### Problem 1
In the passage on Trapper John, M.D., which company produced the M*A*S*H film?
### Problem 2
Name every film, television series, or book that the passage on Trapper John, M.D. mentions.
### Problem 3
Extend the passage on Trapper John, M.D., starting after its final sentence.

It has sometimes been reported that the producers of the television series M*A*S*H (1972-1983) filed suit claiming they were entitled to royalties from the new show, arguing that it was based on the character as portrayed in their series by Wayne Rogers, but the producers of Trapper John, M.D successfully argued that it was based only on the earlier film and Richard Hooker's MASH: A Novel About Three Army Doctors. This appears to be a misconception of the aforementioned suit filed by Ingo Preminger. In fact, the M*A*S*H television series and Trapper John, M.D. were both produced under deals with 20th Century Fox Television, and the M*A*S*H film was produced by parent company 20th Century Fox; as such, the properties were all essentially owned by the same entity.

Stored data entries:
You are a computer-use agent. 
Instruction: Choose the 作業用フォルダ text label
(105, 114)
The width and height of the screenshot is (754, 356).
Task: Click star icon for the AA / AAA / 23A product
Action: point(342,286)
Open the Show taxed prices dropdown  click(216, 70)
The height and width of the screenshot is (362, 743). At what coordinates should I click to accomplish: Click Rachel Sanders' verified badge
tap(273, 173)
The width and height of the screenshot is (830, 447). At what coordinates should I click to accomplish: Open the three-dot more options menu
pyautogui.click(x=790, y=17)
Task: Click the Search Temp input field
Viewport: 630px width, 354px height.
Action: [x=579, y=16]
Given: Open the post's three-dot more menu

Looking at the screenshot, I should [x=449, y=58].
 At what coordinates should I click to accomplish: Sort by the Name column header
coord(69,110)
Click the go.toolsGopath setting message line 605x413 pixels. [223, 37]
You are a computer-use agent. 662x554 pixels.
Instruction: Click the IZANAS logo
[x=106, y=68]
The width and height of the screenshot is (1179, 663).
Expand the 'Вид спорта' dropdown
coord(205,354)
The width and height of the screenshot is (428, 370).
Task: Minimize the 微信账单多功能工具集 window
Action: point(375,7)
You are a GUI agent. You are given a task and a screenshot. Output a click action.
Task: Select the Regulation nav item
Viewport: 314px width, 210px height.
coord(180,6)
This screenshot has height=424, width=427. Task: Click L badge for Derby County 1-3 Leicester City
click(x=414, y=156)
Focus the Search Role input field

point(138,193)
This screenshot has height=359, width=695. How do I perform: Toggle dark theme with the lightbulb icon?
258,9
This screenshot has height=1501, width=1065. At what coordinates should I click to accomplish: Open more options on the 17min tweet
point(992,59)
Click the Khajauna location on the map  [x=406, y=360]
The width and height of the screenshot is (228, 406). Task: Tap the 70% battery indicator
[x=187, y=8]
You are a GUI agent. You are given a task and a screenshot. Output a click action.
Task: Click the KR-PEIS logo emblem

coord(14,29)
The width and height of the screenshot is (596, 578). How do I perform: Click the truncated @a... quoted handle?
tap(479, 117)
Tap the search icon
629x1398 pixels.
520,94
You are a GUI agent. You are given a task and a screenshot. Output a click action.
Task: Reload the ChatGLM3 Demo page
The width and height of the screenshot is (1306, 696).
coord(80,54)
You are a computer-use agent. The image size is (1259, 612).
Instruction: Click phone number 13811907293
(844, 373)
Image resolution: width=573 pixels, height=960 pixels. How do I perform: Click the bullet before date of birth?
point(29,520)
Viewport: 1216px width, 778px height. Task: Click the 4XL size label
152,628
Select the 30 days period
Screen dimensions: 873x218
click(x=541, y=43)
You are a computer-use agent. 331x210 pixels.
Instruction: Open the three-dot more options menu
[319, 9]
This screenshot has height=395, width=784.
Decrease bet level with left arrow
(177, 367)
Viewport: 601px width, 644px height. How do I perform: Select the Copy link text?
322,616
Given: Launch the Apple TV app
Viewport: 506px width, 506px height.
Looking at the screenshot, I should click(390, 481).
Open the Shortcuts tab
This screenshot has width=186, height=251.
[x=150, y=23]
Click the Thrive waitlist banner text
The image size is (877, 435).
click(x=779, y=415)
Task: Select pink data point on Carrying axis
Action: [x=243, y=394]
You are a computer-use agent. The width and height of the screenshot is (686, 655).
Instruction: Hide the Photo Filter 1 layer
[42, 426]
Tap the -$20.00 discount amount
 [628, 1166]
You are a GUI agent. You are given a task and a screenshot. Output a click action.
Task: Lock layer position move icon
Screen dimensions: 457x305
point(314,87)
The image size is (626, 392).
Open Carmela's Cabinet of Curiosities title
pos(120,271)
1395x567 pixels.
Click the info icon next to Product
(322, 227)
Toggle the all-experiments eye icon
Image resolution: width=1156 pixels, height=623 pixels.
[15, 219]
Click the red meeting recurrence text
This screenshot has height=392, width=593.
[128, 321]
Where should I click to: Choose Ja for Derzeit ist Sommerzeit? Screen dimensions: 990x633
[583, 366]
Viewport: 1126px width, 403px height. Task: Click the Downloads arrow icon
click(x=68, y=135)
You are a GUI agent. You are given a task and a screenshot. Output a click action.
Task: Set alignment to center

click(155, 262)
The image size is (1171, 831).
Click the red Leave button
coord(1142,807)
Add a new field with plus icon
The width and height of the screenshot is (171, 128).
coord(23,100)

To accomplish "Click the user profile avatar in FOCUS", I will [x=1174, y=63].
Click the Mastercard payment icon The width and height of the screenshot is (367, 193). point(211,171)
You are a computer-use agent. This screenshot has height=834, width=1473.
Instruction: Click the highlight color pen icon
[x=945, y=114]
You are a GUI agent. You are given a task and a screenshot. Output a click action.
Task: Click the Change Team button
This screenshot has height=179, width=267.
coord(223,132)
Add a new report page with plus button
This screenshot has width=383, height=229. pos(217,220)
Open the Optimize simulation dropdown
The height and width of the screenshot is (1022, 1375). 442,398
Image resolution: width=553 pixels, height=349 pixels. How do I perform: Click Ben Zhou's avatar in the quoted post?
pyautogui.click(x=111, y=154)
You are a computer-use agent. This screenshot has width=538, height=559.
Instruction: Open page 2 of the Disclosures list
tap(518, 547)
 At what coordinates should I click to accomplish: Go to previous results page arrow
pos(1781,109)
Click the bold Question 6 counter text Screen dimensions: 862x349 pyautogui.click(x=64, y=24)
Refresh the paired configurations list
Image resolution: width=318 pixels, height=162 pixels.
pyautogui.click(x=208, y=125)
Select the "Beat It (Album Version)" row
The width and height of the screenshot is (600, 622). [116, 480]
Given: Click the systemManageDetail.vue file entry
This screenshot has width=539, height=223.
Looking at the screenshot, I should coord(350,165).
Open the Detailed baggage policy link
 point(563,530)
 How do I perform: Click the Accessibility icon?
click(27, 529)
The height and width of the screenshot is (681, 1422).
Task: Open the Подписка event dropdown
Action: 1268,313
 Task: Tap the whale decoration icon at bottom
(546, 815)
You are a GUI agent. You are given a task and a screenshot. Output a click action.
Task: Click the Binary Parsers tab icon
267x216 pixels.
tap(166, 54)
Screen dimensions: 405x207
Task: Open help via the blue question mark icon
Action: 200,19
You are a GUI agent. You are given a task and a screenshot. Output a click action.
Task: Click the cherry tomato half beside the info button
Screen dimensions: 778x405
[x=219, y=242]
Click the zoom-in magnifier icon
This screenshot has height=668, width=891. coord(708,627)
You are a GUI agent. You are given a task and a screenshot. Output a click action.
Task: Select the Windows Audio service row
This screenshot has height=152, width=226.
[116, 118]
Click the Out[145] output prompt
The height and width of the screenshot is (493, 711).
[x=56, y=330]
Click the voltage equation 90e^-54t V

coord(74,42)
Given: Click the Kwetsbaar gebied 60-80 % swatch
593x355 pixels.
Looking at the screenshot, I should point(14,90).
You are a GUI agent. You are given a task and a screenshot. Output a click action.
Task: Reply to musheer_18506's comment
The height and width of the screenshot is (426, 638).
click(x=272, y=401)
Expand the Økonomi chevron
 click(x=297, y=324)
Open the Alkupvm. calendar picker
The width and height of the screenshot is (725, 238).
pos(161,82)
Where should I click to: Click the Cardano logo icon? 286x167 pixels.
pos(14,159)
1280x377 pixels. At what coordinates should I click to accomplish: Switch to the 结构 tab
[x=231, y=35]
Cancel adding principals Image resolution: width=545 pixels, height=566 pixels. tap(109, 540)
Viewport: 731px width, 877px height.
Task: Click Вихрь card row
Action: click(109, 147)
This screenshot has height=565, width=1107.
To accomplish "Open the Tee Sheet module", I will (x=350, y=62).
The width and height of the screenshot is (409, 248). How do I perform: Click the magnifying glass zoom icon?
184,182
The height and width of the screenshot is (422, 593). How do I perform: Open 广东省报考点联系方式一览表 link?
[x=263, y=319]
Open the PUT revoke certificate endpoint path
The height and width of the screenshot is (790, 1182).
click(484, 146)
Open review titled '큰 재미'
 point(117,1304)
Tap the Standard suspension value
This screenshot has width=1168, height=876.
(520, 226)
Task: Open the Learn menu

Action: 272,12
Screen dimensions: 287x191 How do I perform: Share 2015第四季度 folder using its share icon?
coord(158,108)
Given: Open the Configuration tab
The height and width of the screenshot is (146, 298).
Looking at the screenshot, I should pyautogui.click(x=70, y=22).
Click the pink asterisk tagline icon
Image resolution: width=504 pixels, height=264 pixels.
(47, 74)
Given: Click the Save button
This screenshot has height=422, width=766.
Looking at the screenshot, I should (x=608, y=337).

### Expected output 1
20th Century Fox, the parent company, produced the M*A*S*H film.

### Expected output 2
- the television series M*A*S*H (1972-1983)
- Trapper John, M.D.
- the M*A*S*H film
- MASH: A Novel About Three Army Doctors

### Expected output 3
The Trapper John, M.D. pilot episode includes video clips (part of a dream) taken from the M*A*S*H film and TV series, as well as a camera pan across mementoes in Trapper's office including a publicity photo of Trapper (as portrayed by Wayne Rogers) and Hawkeye (Alan Alda), implying Trapper John, M.D. is a continuation of the M*A*S*H television series (and not the film, as is often claimed). Trapper mentions Radar and Hawkeye by name, while waking up from a dream about his time at M*A*S*H. However, none of the other M*A*S*H characters appeared as characters, and references to Trapper's time in Korea were rare.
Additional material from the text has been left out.